Many “gig economy” companies, like Uber and Lyft, pay workers as contractors and are based in California, so this ruling would apply to them.

As the court’s decision notes,

On the one hand, if a worker should properly be classified as an employee, the hiring business bears the responsibility of paying federal Social Security and payroll taxes, unemployment insurance taxes and state employment taxes, providing worker’s compensation insurance, and, most relevant for the present case, complying with numerous state and federal statutes and regulations governing the wages, hours, and working conditions of employees. The worker then obtains the protection of the applicable labor laws and regulations.
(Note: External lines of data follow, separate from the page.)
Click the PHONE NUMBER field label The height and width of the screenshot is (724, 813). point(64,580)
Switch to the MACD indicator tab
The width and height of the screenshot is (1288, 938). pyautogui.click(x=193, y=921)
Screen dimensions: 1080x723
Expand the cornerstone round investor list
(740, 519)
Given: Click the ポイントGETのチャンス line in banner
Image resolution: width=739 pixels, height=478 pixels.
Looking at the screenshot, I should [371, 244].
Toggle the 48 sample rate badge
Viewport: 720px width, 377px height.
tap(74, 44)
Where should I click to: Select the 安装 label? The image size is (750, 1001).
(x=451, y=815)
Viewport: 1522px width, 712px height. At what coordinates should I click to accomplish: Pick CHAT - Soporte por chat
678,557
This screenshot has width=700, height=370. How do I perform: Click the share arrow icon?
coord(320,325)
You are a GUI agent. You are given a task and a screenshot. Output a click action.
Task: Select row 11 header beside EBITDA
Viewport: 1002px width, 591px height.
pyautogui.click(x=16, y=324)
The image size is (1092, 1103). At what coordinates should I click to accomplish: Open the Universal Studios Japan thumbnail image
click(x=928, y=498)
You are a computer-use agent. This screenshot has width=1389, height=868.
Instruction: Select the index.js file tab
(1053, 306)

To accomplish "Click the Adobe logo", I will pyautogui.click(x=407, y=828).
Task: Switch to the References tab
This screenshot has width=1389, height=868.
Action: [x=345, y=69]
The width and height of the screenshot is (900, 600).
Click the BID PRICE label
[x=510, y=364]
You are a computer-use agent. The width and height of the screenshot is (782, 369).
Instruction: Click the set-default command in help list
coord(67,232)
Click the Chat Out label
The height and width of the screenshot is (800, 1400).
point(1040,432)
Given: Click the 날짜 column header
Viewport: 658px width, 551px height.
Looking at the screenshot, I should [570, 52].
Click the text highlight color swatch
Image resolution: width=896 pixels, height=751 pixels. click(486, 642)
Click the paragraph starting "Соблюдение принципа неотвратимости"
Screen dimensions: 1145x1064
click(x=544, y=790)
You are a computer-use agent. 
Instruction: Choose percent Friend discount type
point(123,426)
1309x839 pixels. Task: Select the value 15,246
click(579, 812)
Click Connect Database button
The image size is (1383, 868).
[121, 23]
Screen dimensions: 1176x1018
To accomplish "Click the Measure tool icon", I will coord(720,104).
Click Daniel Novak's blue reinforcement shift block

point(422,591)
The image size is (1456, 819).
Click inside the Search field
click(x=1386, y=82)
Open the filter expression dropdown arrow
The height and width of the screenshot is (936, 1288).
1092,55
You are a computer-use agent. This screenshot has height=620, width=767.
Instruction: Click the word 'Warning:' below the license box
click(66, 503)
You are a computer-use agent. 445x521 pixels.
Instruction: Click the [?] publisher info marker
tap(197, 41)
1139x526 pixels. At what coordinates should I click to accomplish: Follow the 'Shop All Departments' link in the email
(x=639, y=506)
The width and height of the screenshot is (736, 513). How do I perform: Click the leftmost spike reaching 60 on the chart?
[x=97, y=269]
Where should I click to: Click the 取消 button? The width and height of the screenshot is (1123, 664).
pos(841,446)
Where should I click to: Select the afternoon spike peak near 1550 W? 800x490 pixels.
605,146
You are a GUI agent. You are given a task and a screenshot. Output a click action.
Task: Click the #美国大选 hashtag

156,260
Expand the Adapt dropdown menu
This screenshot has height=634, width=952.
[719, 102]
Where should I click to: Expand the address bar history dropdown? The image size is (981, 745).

On the other hand, if a worker should properly be classified as an independent contractor, the business does not bear any of those costs or responsibilities, the worker obtains none of the numerous labor law benefits, and the public may be required under applicable laws to assume additional financial burdens with respect to such workers and their families.

Delivery Services

The case involved a delivery company called Dynamex. Two of its delivery drivers filed a complaint stating that they’d been mis-classified as independent contractors rather than employees.

The case was eventually certified as a class action relevant to all of the company’s drivers in similar circumstances.

As the court noted, the drivers

are required to provide their own vehicles and pay for all of their transportation expenses, including fuel, tolls, vehicle maintenance, and vehicle liability insurance, as well as all taxes and workers’ compensation insurance.

Drivers are paid either a flat fee or an amount based on the client’s payment for the delivery.

“ABC” Test

The court applied a simple “ABC” test, as applied in Massachusetts and New Jersey, rather than a more complex 10-factor test previously used in California, to determine whether a worker was a contractor or an employee.

Under the ABC test, a worker is considered a contractor if he or she:

  1. is free from the control and direction of the hirer in connection with the performance of the work, both under the contract for the performance of such work and in fact;
  2. performs work that is outside the usual course of the hiring entity’s business; and
  3. is customarily engaged in an independently established trade, occupation, or business of the same nature as the work performed for the hiring entity.

For example, as the court noted, a plumber or electrician brought in for repair work would be considered a contractor.

What Now?

As the New York Times noted,

Were the courts to find that workers at companies like GrubHub and Uber, as now constituted, were employees rather than contractors, the companies could respond in several ways. They could simply make their workers employees rather than contactors.

Alternatively, ride-hailing companies like Uber might choose to rein in their operations, providing a more limited platform in which drivers and passengers can negotiate prices and the terms of the service.